---------- Information shown

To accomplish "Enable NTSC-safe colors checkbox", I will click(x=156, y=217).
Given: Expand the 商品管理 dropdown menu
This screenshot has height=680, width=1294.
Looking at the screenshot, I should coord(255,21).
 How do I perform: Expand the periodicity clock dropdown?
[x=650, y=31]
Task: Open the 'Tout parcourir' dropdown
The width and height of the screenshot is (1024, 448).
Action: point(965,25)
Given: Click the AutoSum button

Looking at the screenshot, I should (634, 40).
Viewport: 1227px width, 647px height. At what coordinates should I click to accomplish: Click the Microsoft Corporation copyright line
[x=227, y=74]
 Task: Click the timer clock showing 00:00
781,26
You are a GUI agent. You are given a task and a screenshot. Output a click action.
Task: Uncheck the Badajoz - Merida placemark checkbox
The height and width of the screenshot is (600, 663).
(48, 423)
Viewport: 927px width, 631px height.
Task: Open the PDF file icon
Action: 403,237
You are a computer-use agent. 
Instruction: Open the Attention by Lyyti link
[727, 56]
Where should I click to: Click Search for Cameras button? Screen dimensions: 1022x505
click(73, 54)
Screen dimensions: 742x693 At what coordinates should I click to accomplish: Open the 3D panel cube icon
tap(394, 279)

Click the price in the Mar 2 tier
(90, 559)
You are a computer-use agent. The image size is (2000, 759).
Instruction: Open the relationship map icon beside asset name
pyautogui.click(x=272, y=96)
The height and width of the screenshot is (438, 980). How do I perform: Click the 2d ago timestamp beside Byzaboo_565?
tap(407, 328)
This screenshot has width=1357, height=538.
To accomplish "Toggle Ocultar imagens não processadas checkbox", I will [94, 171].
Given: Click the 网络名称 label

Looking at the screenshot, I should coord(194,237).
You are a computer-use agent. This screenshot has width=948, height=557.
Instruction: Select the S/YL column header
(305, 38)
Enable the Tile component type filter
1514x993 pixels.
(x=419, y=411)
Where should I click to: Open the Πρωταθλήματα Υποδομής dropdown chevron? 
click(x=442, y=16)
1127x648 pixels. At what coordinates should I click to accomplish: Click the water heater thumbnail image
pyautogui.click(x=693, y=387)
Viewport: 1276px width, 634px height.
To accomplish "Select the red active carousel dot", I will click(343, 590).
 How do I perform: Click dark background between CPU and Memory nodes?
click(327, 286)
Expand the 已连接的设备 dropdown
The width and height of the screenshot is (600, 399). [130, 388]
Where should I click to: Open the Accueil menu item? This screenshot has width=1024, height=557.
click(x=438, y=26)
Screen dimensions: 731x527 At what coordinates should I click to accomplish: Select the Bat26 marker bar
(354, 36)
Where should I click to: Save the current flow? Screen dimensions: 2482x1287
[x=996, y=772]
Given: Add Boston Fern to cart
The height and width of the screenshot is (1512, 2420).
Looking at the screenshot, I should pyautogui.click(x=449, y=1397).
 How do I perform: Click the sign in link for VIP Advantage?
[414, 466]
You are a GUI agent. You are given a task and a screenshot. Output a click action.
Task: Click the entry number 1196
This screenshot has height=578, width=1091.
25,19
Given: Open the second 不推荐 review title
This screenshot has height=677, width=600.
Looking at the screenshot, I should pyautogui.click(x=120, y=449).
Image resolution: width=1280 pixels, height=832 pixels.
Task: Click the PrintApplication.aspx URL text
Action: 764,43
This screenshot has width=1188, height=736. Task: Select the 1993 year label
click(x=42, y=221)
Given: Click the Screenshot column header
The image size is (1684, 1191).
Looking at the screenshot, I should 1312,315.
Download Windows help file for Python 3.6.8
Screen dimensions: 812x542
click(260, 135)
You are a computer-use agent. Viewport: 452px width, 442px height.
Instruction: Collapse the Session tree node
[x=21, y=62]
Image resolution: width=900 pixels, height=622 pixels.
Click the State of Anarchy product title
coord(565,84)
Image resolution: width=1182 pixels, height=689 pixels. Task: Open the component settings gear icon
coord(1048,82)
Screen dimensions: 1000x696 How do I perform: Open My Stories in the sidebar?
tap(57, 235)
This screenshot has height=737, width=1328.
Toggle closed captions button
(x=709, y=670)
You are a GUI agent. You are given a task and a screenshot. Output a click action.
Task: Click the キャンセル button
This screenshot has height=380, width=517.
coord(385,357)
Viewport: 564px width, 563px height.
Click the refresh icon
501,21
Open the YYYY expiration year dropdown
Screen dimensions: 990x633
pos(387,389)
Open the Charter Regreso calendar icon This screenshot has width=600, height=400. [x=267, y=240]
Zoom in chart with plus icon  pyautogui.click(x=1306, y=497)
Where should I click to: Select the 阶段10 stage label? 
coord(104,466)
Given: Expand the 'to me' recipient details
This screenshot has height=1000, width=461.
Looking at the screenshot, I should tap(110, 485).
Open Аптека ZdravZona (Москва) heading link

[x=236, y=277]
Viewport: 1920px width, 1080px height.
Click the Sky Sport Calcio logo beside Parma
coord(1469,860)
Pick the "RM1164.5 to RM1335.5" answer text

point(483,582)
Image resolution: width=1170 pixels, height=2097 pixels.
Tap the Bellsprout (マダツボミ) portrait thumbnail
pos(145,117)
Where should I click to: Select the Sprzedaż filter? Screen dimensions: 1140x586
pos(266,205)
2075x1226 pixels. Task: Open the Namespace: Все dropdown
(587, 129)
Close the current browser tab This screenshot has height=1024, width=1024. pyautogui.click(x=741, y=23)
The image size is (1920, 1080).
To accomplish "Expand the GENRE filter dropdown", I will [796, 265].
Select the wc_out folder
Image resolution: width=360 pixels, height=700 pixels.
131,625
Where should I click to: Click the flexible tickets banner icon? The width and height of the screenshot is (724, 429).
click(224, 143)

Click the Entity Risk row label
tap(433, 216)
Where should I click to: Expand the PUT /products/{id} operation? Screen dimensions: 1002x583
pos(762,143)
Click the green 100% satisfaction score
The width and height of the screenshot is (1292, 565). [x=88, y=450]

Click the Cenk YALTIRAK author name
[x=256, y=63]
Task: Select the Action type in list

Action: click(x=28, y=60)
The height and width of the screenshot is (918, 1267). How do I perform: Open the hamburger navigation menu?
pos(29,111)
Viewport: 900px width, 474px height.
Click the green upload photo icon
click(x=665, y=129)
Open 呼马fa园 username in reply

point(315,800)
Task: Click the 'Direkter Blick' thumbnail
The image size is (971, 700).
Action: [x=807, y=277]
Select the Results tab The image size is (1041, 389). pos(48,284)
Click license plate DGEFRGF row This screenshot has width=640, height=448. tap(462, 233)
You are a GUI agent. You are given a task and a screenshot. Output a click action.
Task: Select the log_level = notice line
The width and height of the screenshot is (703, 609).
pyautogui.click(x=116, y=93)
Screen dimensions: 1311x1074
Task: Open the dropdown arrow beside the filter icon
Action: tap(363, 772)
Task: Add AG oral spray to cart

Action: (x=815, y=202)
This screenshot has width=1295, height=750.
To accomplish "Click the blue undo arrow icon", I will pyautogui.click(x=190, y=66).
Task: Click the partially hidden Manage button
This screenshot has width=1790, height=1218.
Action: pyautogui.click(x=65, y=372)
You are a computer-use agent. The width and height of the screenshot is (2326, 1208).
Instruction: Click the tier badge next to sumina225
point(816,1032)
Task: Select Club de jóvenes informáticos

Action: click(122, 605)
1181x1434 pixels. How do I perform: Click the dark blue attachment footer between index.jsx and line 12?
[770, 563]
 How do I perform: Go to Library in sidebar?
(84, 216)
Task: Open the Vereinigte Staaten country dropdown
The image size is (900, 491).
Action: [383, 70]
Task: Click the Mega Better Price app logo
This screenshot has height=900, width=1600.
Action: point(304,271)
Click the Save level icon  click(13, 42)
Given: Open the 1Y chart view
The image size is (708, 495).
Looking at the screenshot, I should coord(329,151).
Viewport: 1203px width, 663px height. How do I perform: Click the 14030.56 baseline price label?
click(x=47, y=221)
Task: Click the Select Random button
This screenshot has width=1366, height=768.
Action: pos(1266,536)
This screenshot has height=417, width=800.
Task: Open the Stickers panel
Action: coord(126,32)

--------------------

Work item:
Please write out, exactly as they appear above, only the lines in the stretch from the line with "Task: Select the log_level = notice line" through the line with "You are a computer-use agent. The width".

Reply:
Task: Select the log_level = notice line
The width and height of the screenshot is (703, 609).
pyautogui.click(x=116, y=93)
Screen dimensions: 1311x1074
Task: Open the dropdown arrow beside the filter icon
Action: tap(363, 772)
Task: Add AG oral spray to cart

Action: (x=815, y=202)
This screenshot has width=1295, height=750.
To accomplish "Click the blue undo arrow icon", I will pyautogui.click(x=190, y=66).
Task: Click the partially hidden Manage button
This screenshot has width=1790, height=1218.
Action: pyautogui.click(x=65, y=372)
You are a computer-use agent. The width and height of the screenshot is (2326, 1208).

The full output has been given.